No podría decir exactamente la
edad que tiene. El DNI dice que sesenta y ocho, su desgastado cuerpo bien
podría tener ciento veinte, aunque su espíritu varía entre la infancia y
juventud. Sus padres y cuatro hermanos eran una piña y con su cariño hacían ese
calor de hogar que ahora echa tanto de menos.

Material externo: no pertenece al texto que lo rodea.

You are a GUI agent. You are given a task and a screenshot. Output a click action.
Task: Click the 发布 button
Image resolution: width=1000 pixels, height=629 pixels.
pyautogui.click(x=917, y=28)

Después de hacer el servicio
militar en San Fernando marchó de nuevo a su pueblo para empezar a trabajar en
la tienda de su padre que heredaría al morir este de unas malas fiebres. Un día
que estaba despachando a la clientela habitual conoció a Margarita y desde
entonces se hicieron inseparables. Ella trabajaba de maestra en el pueblo vecino,
aunque era de un lugar de Aragón, cerca de los Pirineos.
Tras cinco años de noviazgo
decidieron dar el paso más importante, el de contraer matrimonio, e irse de
viaje de novios, unos días tan solo, a Aínsa de donde Margarita era originaria
ya que la bisabuela Pilar, que estaba próxima a cumplir los cien, no había
podido ver casar a la niña de sus ojos. Cogieron carretera y manta en el viejo seiscientos.
No cabían de felicidad al dar
un abrazo enternecedor a la bisabuela Pilar, descubrir los lugares, conocer a
primos, amigos, La vida para José y Margarita se tornaba tan feliz…
La vuelta al recién creado
hogar no fue tan dichosa ya que les cayó una enorme nevada que les hizo perder el
control del coche chocando con las piedras del precipicio que hizo que no se
desvanecieran en lo más hondo del abismo. Se despertó al tiempo en una cama de
un hospital. Había pasado más de un mes del accidente que se llevara por medio
a su amada Margarita y todos sus sueños.
Desde entonces, hace cuarenta
años, se convirtió en un invisible para la sociedad. En un transeúnte, un sintecho.
No podía soportar dormir resguardado y por eso huía de los albergues o
cualquier lugar donde se pudiera cobijar. Nunca se acostumbró al frío, a la
maldad de la gente, a la falta de sentimientos de casi todos los que se llaman
humanos, no tenía más credo que retazos de recuerdos que de vez en cuando
afloraban a su memoria. Hubo una época en la que bebía y fumaba mucho. Ya hace
bastante que dejó lo primero, pero no lo segundo. Sabe que su final está más
cerca que lejos, aunque en verdad no le teme, lleva más de cuatro décadas
esperándolo. Aunque Fe no tiene cree en Jesús y en la Virgen María, lleva
siempre el rosario que le regalara su abuela Esperanza antes de morir y lo coge
con fuerzas cuando vienen mal dadas.
Hace un año se le acercó un
señor, Francisco Súnico dijo que se llamaba, y le invitó a ir al albergue que
los Caballeros Hospitalarios tienen en la gaditana calle Benjumeda. Hacía menos
de tres meses que había llegado a esa ciudad después de recorrer mil veces
España.
Fue en Nochebuena y le
hicieron sentir tan bien. Una ducha calentó sus fríos huesos, una cena
deliciosa acompañado de más albergados, destacando el cariño del personal y de
los caballeros hospitalarios que estaban allí para atenderles. Durmió como
hacía tanto tiempo. El día de Navidad también fue muy especial. Desde entonces
cree que Dios existe, incluso va a Misa todos los domingos, porque sabe que en
el mundo también hay buenos samaritanos como ese señor, ese caballero
hospitalario, que se acercó a él con calidez y una sonrisa cuando se sentía un
verdadero despojo.
Con mi tradicional cuento os
deseo a todos una Feliz Navidad y un buen Año Nuevo. Nosotros nos volvemos a reencontrar
el lunes trece de enero de dos mil veinticinco.